**Exercise goal:** Pull every line with "browser" from the data below and copy it.

Stored items from a collection:
========

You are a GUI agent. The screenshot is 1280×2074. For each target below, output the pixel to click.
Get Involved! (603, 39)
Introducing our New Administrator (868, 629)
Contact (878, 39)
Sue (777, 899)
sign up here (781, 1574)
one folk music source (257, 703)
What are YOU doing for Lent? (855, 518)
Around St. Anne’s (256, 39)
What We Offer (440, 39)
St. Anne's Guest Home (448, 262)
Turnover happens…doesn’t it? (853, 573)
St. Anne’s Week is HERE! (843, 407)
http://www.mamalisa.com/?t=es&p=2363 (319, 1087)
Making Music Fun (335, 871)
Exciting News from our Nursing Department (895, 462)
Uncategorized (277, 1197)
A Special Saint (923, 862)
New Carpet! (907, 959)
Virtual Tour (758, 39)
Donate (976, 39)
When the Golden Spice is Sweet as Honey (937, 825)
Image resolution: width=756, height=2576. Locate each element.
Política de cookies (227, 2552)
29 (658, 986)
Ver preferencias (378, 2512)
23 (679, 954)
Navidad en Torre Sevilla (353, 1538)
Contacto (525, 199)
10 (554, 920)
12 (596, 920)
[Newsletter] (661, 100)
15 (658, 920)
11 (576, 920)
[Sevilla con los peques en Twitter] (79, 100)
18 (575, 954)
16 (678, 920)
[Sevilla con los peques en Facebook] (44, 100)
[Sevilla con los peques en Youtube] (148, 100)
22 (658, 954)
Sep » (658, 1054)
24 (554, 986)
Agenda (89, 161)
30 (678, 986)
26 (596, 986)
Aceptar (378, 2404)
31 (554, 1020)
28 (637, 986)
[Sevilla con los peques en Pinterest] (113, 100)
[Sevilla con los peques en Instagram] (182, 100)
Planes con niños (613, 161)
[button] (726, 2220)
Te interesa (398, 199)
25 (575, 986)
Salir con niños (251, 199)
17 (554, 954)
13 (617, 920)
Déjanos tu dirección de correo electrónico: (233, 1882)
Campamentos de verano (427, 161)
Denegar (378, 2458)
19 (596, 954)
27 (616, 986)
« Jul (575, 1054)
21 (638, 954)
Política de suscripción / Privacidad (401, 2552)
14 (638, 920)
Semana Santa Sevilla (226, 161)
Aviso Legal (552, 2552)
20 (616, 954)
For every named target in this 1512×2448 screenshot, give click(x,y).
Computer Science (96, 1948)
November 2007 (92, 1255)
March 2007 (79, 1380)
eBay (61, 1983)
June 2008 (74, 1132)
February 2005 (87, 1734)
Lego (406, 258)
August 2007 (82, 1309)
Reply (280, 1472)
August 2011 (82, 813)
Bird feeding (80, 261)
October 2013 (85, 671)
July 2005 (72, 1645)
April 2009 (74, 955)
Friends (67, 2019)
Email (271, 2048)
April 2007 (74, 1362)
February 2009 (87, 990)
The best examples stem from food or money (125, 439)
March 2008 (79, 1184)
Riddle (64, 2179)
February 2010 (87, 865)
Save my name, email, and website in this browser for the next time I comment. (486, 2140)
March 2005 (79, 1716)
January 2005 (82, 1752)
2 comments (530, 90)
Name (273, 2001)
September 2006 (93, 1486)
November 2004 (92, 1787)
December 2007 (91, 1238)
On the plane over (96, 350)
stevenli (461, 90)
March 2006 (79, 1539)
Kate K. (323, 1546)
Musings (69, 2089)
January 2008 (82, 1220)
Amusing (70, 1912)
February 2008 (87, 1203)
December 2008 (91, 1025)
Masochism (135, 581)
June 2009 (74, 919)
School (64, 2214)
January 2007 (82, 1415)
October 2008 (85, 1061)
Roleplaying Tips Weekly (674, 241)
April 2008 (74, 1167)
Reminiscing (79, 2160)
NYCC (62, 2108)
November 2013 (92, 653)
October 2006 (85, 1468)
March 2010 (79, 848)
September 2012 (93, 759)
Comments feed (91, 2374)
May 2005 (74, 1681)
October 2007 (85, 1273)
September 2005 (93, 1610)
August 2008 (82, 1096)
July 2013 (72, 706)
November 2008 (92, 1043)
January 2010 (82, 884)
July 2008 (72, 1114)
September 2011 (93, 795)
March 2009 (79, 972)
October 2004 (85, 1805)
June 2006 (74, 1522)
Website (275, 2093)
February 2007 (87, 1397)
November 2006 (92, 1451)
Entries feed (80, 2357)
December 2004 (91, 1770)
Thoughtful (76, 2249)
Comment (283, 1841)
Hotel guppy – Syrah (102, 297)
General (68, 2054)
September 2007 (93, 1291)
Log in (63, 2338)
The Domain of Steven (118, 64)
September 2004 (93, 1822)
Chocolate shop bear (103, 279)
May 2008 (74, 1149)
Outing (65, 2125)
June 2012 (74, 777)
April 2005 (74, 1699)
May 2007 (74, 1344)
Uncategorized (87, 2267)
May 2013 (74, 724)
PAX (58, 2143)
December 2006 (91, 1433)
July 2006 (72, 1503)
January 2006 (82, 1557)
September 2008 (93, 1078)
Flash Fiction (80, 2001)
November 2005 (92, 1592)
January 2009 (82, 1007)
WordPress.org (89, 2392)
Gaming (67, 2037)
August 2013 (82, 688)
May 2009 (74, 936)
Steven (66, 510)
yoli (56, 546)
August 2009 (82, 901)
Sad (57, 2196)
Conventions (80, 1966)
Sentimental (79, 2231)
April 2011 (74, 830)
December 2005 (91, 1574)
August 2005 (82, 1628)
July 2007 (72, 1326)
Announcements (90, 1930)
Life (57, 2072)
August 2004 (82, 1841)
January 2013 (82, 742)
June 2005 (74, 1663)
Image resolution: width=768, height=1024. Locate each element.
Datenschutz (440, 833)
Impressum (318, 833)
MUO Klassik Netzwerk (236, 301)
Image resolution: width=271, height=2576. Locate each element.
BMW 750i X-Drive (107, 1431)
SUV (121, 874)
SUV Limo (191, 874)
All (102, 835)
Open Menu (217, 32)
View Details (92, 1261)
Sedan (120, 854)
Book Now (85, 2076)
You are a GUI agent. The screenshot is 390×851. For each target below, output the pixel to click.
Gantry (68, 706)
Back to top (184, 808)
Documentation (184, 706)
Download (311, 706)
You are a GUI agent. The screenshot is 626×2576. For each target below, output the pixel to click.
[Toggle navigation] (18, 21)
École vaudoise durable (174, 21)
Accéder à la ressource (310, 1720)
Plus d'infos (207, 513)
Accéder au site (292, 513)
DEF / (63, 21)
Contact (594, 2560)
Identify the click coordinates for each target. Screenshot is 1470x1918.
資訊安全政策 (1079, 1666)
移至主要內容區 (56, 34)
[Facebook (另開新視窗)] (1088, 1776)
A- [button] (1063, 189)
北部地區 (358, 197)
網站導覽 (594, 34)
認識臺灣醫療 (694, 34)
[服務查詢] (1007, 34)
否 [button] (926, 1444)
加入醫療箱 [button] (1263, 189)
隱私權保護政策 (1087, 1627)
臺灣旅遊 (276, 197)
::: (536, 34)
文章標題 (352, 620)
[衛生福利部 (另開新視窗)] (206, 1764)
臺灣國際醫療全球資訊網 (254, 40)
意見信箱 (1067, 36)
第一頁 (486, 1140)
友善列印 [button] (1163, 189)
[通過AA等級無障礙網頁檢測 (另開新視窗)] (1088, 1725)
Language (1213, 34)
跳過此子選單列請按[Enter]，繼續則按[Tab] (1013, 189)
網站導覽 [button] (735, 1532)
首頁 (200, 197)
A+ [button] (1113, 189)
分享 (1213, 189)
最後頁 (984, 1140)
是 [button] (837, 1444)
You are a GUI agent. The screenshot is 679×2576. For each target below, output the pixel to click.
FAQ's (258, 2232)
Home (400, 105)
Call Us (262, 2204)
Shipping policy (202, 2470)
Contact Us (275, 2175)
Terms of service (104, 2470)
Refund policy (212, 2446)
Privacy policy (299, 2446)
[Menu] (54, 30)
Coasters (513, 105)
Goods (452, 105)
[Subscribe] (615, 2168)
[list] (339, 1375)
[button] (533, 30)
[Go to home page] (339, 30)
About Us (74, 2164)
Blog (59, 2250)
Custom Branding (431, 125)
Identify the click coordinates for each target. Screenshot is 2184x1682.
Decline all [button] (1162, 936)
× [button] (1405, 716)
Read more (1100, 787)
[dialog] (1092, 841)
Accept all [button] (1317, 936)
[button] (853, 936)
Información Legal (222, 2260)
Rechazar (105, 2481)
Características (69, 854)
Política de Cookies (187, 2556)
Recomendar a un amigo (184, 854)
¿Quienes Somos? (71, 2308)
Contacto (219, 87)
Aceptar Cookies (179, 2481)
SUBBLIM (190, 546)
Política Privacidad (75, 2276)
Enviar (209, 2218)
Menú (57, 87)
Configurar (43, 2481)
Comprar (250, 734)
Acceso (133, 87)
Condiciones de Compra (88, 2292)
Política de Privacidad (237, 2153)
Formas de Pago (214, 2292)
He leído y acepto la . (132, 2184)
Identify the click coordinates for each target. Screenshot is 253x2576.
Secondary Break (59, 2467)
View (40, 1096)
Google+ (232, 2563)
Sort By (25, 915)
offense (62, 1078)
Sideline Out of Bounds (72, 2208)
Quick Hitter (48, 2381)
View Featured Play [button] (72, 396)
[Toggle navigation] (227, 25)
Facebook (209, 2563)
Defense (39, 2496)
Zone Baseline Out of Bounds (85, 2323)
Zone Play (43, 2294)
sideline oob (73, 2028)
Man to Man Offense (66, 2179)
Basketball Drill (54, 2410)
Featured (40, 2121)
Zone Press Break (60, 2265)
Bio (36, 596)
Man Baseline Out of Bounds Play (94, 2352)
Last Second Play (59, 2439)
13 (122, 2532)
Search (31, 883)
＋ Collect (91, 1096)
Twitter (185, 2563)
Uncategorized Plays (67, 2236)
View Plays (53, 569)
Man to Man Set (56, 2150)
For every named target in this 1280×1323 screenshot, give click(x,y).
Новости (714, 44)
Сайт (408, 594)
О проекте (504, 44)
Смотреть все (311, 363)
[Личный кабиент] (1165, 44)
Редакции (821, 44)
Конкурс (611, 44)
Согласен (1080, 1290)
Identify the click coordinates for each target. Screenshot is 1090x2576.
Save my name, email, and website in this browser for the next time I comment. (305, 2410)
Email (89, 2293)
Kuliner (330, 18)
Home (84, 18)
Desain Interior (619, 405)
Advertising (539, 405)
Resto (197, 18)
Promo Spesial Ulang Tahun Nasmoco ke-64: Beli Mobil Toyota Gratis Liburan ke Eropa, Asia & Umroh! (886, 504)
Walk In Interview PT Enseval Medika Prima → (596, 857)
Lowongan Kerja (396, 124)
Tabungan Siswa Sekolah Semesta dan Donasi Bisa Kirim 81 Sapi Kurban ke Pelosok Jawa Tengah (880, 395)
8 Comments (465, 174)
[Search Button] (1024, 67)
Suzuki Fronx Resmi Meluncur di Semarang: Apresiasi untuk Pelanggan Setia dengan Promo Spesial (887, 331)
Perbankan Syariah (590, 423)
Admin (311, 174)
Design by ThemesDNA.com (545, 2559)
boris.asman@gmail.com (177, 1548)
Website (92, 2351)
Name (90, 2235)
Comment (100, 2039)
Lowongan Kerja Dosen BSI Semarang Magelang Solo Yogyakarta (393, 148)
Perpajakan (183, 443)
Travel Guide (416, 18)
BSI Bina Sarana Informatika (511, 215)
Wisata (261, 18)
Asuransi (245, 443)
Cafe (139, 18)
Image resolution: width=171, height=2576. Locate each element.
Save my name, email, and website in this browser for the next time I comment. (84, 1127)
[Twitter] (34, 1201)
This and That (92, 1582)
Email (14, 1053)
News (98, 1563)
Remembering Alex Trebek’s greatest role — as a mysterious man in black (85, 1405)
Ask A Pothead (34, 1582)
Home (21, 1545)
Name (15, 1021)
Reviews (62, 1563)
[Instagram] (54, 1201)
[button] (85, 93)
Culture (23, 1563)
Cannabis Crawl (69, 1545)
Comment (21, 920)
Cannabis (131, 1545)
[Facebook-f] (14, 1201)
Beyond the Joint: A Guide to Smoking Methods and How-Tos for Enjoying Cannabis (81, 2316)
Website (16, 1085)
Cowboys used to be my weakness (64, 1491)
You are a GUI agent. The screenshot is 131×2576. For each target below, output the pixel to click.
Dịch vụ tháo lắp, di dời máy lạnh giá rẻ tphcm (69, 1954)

========

**Exercise output:**
Save my name, email, and website in this browser for the next time I comment. (486, 2140)
Save my name, email, and website in this browser for the next time I comment. (305, 2410)
Save my name, email, and website in this browser for the next time I comment. (84, 1127)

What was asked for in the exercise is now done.